━━━ Recorded data
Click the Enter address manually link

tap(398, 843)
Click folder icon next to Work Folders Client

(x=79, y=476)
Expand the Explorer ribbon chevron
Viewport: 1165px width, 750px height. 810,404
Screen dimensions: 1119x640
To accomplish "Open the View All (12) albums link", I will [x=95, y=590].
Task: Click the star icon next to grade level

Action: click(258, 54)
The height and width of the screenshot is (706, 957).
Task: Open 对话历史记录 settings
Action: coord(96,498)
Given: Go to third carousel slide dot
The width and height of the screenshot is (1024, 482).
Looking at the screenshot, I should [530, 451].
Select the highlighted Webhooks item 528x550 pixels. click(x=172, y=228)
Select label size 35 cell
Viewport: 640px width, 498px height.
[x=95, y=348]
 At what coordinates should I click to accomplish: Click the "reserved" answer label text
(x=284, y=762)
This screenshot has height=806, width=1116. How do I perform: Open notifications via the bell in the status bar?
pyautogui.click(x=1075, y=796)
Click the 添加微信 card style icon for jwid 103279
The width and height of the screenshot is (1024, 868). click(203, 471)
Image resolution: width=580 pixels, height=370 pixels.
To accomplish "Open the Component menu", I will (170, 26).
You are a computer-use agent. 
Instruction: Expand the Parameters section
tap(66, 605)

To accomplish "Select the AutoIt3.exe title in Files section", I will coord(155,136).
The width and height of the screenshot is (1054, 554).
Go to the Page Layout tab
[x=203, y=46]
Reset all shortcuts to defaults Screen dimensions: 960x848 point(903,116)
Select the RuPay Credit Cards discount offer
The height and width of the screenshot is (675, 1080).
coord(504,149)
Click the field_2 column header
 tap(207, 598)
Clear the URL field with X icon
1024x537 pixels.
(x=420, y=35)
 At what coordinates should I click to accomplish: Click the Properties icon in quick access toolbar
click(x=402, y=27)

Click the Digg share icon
━━━━━━
> **Exercise requirements**
Every record, copied exactly, is the expected answer.

> **Your solution**
Click the Enter address manually link

tap(398, 843)
Click folder icon next to Work Folders Client

(x=79, y=476)
Expand the Explorer ribbon chevron
Viewport: 1165px width, 750px height. 810,404
Screen dimensions: 1119x640
To accomplish "Open the View All (12) albums link", I will [x=95, y=590].
Task: Click the star icon next to grade level

Action: click(258, 54)
The height and width of the screenshot is (706, 957).
Task: Open 对话历史记录 settings
Action: coord(96,498)
Given: Go to third carousel slide dot
The width and height of the screenshot is (1024, 482).
Looking at the screenshot, I should [530, 451].
Select the highlighted Webhooks item 528x550 pixels. click(x=172, y=228)
Select label size 35 cell
Viewport: 640px width, 498px height.
[x=95, y=348]
 At what coordinates should I click to accomplish: Click the "reserved" answer label text
(x=284, y=762)
This screenshot has height=806, width=1116. How do I perform: Open notifications via the bell in the status bar?
pyautogui.click(x=1075, y=796)
Click the 添加微信 card style icon for jwid 103279
The width and height of the screenshot is (1024, 868). click(203, 471)
Image resolution: width=580 pixels, height=370 pixels.
To accomplish "Open the Component menu", I will (170, 26).
You are a computer-use agent. 
Instruction: Expand the Parameters section
tap(66, 605)

To accomplish "Select the AutoIt3.exe title in Files section", I will coord(155,136).
The width and height of the screenshot is (1054, 554).
Go to the Page Layout tab
[x=203, y=46]
Reset all shortcuts to defaults Screen dimensions: 960x848 point(903,116)
Select the RuPay Credit Cards discount offer
The height and width of the screenshot is (675, 1080).
coord(504,149)
Click the field_2 column header
 tap(207, 598)
Clear the URL field with X icon
1024x537 pixels.
(x=420, y=35)
 At what coordinates should I click to accomplish: Click the Properties icon in quick access toolbar
click(x=402, y=27)

Click the Digg share icon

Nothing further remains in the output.